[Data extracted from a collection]
.....

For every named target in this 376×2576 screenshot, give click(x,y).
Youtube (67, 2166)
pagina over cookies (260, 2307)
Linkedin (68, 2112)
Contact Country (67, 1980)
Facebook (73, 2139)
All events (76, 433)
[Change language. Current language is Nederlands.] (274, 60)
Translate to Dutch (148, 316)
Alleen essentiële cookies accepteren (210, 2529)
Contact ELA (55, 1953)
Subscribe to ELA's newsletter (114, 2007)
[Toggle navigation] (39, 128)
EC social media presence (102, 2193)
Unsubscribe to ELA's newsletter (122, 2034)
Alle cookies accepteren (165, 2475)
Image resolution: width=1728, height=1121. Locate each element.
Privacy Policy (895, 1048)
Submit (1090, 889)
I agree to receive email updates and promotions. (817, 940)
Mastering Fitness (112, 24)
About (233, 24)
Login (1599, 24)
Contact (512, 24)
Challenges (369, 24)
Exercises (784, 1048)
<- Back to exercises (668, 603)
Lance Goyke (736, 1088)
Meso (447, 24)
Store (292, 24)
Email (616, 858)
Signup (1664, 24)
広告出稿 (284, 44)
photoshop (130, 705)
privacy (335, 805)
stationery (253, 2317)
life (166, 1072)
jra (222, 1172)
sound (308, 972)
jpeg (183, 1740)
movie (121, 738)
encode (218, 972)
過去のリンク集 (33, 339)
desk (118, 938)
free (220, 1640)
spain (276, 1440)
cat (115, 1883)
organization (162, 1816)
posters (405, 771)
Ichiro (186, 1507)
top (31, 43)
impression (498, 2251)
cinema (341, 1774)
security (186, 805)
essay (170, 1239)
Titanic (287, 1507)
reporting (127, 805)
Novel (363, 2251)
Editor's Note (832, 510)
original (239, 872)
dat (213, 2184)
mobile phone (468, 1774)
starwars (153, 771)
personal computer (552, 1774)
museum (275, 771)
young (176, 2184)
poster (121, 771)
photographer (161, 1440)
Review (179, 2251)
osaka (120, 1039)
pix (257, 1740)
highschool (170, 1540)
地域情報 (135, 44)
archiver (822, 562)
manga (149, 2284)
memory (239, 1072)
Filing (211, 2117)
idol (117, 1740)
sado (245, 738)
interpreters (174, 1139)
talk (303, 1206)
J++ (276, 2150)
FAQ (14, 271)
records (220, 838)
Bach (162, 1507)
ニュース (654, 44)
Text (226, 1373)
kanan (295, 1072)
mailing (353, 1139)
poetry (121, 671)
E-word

.....

#### [Exercise instructions]
Would you please transcribe all of the entries above exactly?

#### [Exercise answer]
For every named target in this 376×2576 screenshot, give click(x,y).
Youtube (67, 2166)
pagina over cookies (260, 2307)
Linkedin (68, 2112)
Contact Country (67, 1980)
Facebook (73, 2139)
All events (76, 433)
[Change language. Current language is Nederlands.] (274, 60)
Translate to Dutch (148, 316)
Alleen essentiële cookies accepteren (210, 2529)
Contact ELA (55, 1953)
Subscribe to ELA's newsletter (114, 2007)
[Toggle navigation] (39, 128)
EC social media presence (102, 2193)
Unsubscribe to ELA's newsletter (122, 2034)
Alle cookies accepteren (165, 2475)
Image resolution: width=1728, height=1121. Locate each element.
Privacy Policy (895, 1048)
Submit (1090, 889)
I agree to receive email updates and promotions. (817, 940)
Mastering Fitness (112, 24)
About (233, 24)
Login (1599, 24)
Contact (512, 24)
Challenges (369, 24)
Exercises (784, 1048)
<- Back to exercises (668, 603)
Lance Goyke (736, 1088)
Meso (447, 24)
Store (292, 24)
Email (616, 858)
Signup (1664, 24)
広告出稿 (284, 44)
photoshop (130, 705)
privacy (335, 805)
stationery (253, 2317)
life (166, 1072)
jra (222, 1172)
sound (308, 972)
jpeg (183, 1740)
movie (121, 738)
encode (218, 972)
過去のリンク集 (33, 339)
desk (118, 938)
free (220, 1640)
spain (276, 1440)
cat (115, 1883)
organization (162, 1816)
posters (405, 771)
Ichiro (186, 1507)
top (31, 43)
impression (498, 2251)
cinema (341, 1774)
security (186, 805)
essay (170, 1239)
Titanic (287, 1507)
reporting (127, 805)
Novel (363, 2251)
Editor's Note (832, 510)
original (239, 872)
dat (213, 2184)
mobile phone (468, 1774)
starwars (153, 771)
personal computer (552, 1774)
museum (275, 771)
young (176, 2184)
poster (121, 771)
photographer (161, 1440)
Review (179, 2251)
osaka (120, 1039)
pix (257, 1740)
highschool (170, 1540)
地域情報 (135, 44)
archiver (822, 562)
manga (149, 2284)
memory (239, 1072)
Filing (211, 2117)
idol (117, 1740)
sado (245, 738)
interpreters (174, 1139)
talk (303, 1206)
J++ (276, 2150)
FAQ (14, 271)
records (220, 838)
Bach (162, 1507)
ニュース (654, 44)
Text (226, 1373)
kanan (295, 1072)
mailing (353, 1139)
poetry (121, 671)
E-word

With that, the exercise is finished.